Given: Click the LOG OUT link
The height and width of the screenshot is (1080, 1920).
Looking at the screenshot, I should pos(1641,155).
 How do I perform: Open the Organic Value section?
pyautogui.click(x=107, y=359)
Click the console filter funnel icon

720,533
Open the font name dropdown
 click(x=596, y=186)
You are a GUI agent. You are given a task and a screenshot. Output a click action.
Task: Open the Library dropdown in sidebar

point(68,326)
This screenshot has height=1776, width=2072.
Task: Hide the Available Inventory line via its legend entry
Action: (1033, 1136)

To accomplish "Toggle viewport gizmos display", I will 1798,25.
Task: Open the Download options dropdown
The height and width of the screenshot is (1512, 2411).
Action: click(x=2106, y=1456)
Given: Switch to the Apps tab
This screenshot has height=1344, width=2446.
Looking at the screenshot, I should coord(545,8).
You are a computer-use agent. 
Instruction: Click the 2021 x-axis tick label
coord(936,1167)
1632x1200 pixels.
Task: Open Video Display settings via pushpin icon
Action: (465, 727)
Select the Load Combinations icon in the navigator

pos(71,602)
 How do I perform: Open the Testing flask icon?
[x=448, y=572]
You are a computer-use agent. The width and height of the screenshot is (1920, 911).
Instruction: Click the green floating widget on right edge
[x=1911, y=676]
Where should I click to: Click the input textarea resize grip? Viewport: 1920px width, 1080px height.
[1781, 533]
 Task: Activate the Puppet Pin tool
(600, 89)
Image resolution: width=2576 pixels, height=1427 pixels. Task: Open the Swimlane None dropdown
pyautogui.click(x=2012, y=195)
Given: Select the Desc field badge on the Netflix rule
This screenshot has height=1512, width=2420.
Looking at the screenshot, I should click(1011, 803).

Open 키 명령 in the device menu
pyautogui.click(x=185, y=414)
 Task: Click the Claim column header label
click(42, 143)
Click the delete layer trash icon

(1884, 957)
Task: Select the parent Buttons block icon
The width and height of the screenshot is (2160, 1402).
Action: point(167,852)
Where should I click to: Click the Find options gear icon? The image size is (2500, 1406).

● ● ● ●

Task —
Begin with the line that contains "Click the delete layer trash icon" and set down each line exactly until the records above end, including the final line.

Task answer —
Click the delete layer trash icon

(1884, 957)
Task: Select the parent Buttons block icon
The width and height of the screenshot is (2160, 1402).
Action: point(167,852)
Where should I click to: Click the Find options gear icon? The image size is (2500, 1406).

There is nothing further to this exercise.